Regulatory intent and statutory minimums
Statutory limits define the minimum financial responsibility required for a policy to be recognized as valid within a jurisdiction. In practice, regulators set floors for bodily injury and property damage to reduce uncompensated losses after accidents. The calculator loads common presets, then lets you model future minimums by applying inflation and an optional safety buffer. Use the Custom option when contracts specify different minimums than the state floor.
Split limits, CSL, and umbrella layers
Many auto programs use split limits, such as bodily injury per person and per accident, plus property damage. Some insureds instead choose a combined single limit that can be applied flexibly across injury and damage in one event. Excess or umbrella coverage stacks above primary limits and can materially change effective protection when evaluating compliance. The tool shows effective selected limits after applying any umbrella layer.
Inflation, buffers, and rounding policy
Planning for renewals often requires translating today’s minimums into future equivalents. Compound inflation assumes growth on growth, while simple inflation is linear. A buffer percentage helps risk managers target a margin above legal floors. Rounding supports internal standards, such as quoting limits to the nearest thousand for consistent underwriting files. These options also improve consistency when exporting compliance documentation to stakeholders. This supports consistent reporting across internal teams.
Compliance scoring and operational controls
Beyond pass or fail, a score summarizes how far selected limits sit above required thresholds. A ratio-based score helps compare programs across fleets, business units, or contract requirements. Shortfall and excess values support operational controls: close gaps, avoid overbuying, and document the rationale behind limit selections for audits. When minimums are zero, the component is treated as not enforced in scoring.

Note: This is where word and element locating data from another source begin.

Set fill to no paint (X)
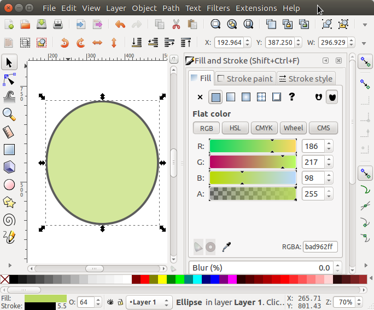tap(200, 97)
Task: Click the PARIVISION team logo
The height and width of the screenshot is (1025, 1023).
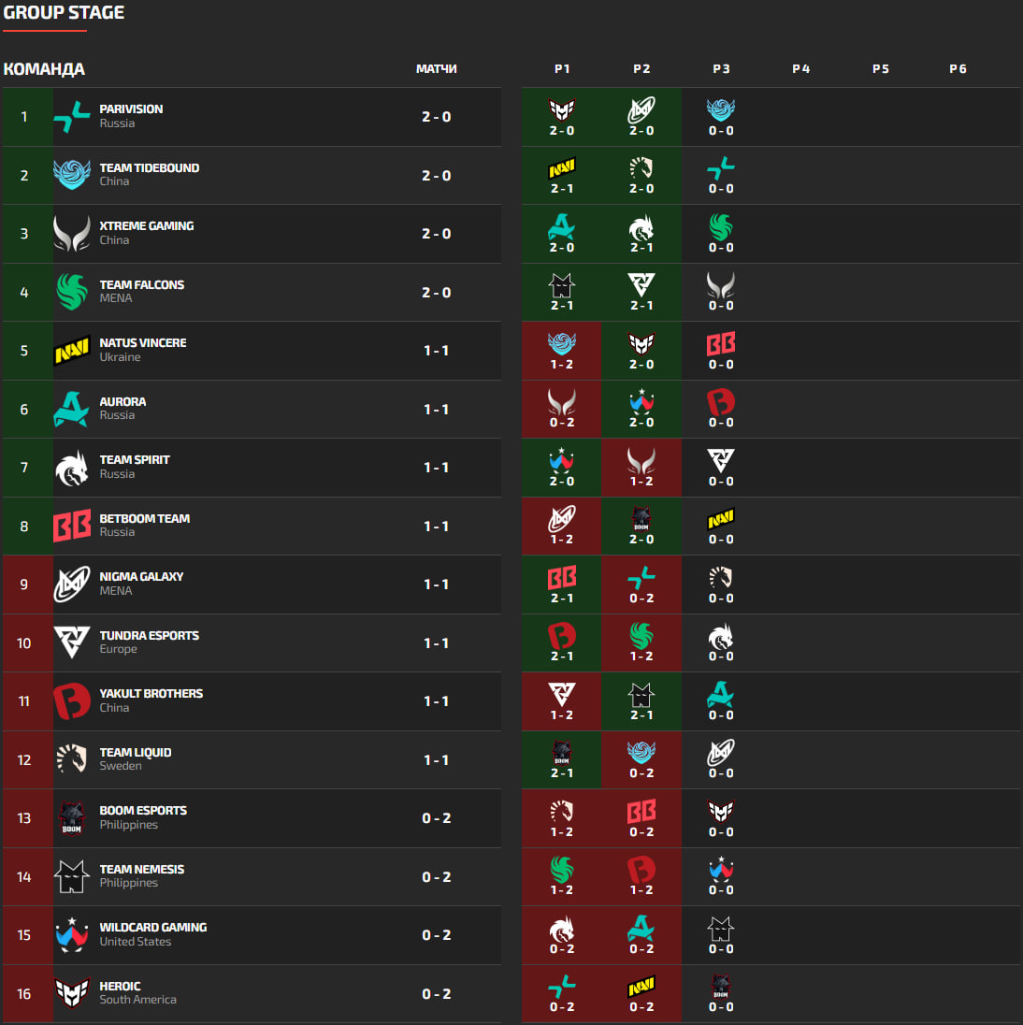Action: [72, 117]
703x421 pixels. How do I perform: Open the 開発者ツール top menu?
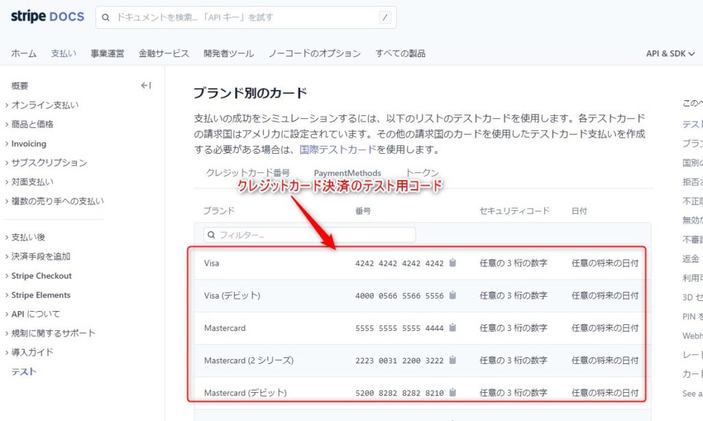[229, 54]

Cost modeling for budgeting decisions
The cost estimate uses a transparent load based on rated limits, a planning rate per thousand, exposure units, policy term, and a risk factor. Taxes, assessments, and flat fees are added to reach a total. Underwriting credits or debits and minimum premium floors mirror common pricing mechanics. Sensitivity charts illustrate how premiums shift when rates change, helping teams prepare budgets and negotiate renewals more confidently.
FAQs
What does the calculator treat as statutory minimums?

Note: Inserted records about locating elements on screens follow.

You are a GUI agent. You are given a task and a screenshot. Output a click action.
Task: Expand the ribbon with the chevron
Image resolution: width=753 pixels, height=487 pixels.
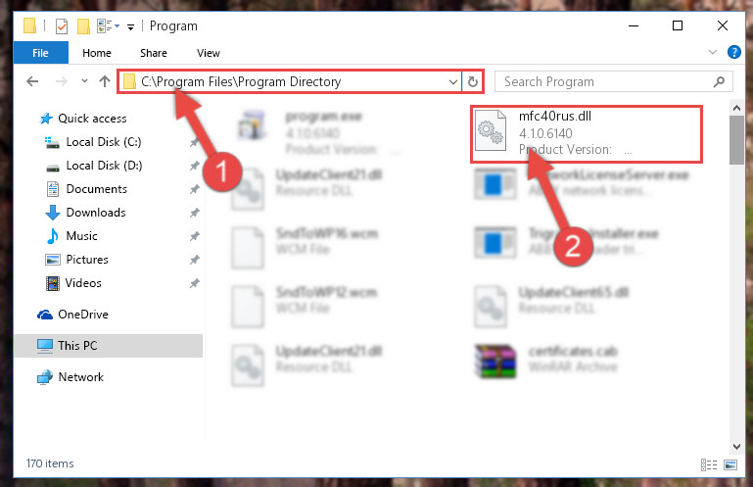point(713,52)
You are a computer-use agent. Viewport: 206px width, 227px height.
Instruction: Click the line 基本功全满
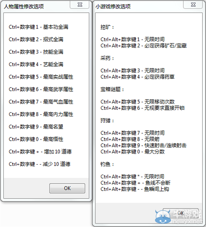coord(38,27)
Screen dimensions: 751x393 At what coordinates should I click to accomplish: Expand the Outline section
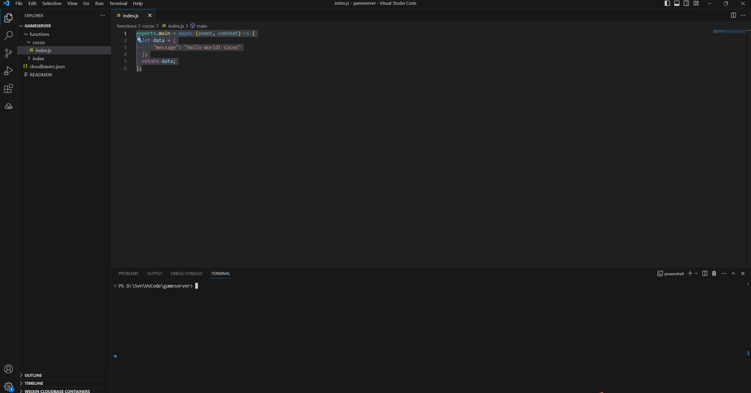pyautogui.click(x=33, y=375)
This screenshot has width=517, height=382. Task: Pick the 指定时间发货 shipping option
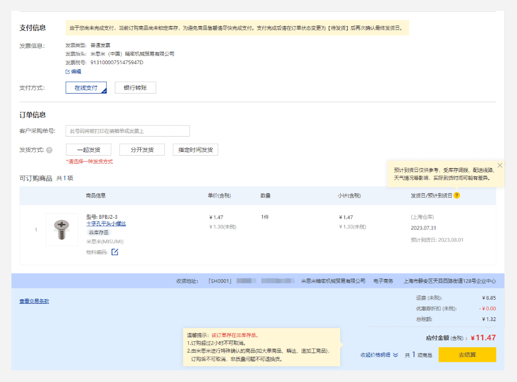coord(195,150)
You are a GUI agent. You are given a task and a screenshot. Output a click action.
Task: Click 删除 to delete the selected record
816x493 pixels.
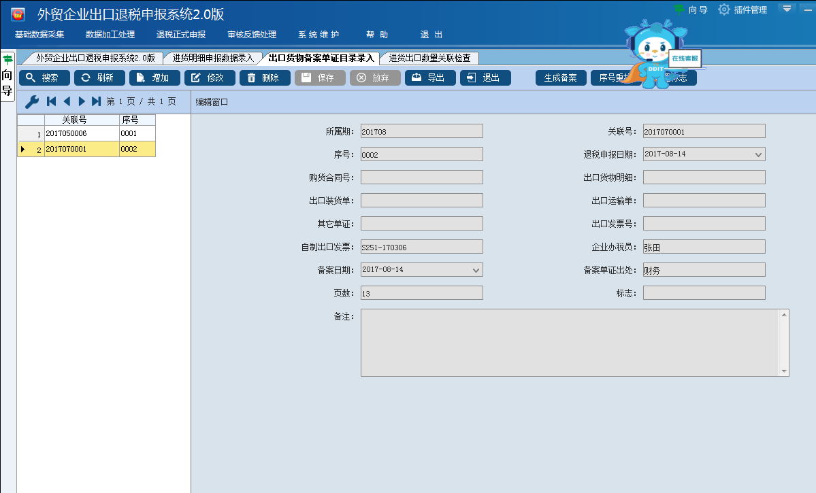point(265,78)
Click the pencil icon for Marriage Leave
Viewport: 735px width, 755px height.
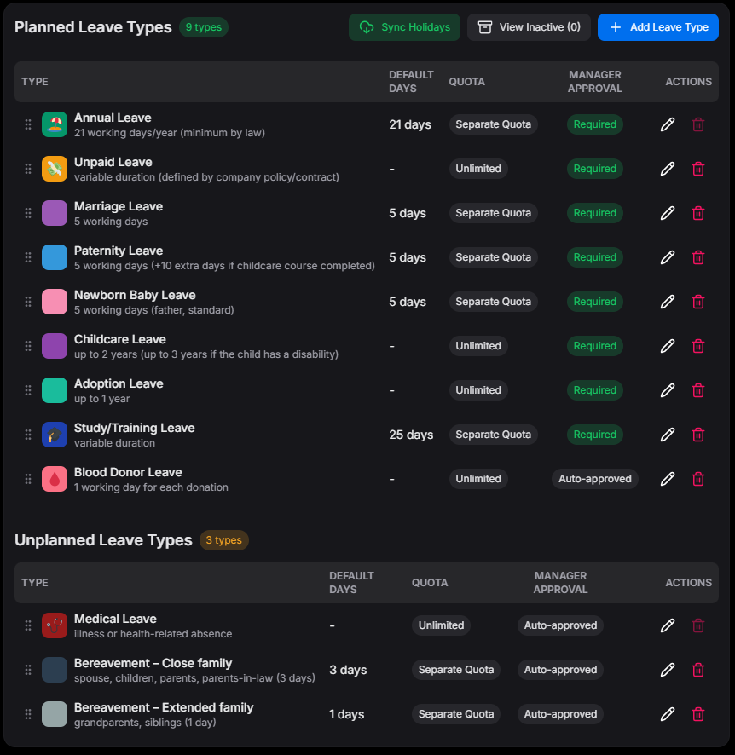point(668,213)
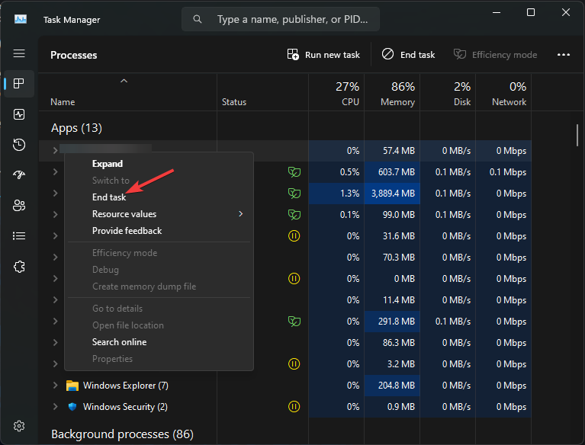Click End task in the top toolbar
Image resolution: width=585 pixels, height=445 pixels.
pyautogui.click(x=408, y=55)
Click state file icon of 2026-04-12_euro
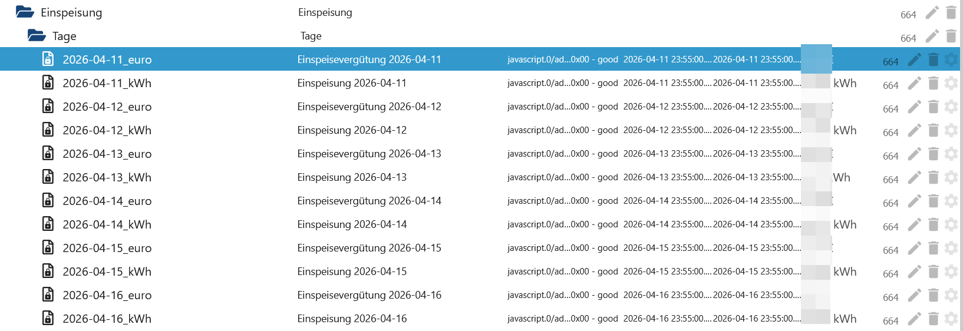963x331 pixels. (x=48, y=106)
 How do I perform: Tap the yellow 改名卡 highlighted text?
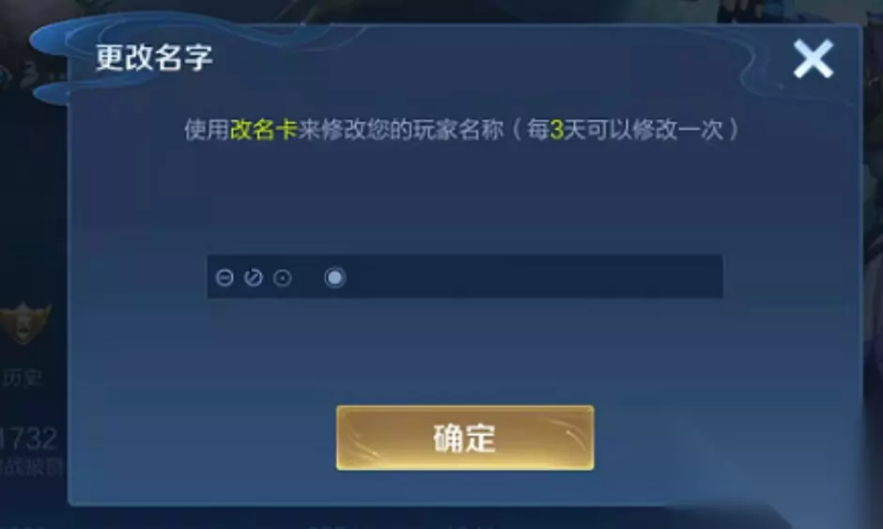(x=264, y=131)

Statutory minimums are baseline coverage thresholds loaded from the selected jurisdiction or entered manually under Custom. The required threshold may be increased by inflation, safety buffer, and rounding settings for planning and documentation.
How is compliance determined for each component?
A component meets compliance when the effective selected limit is greater than or equal to the required threshold. If the required threshold is zero, the component is treated as not enforced and will not trigger a failure.
How do CSL and umbrella affect results?
When CSL is enabled, the tool uses CSL plus umbrella as support for BI and PD comparisons. Umbrella is added to most components except PIP and MedPay, producing an effective selected limit used in tables and charts.
Why do my costs change with the deductible field?
The deductible reduces the rated load used in the planning cost model, which can lower the base cost estimate. It does not change compliance, because statutory requirements typically focus on limits, not deductibles.
Can I use this for contracts that exceed state floors?
Yes. Use Custom minimums to match contract requirements, then apply a buffer if you want an additional margin. Export the PDF or CSV to attach calculations to procurement files and risk reviews.
Is the premium estimate an insurance quote?
No. It is a transparent planning estimate based on your inputs, not a binding quote. Actual pricing depends on underwriting, claims history, vehicle mix, territory, and carrier rules.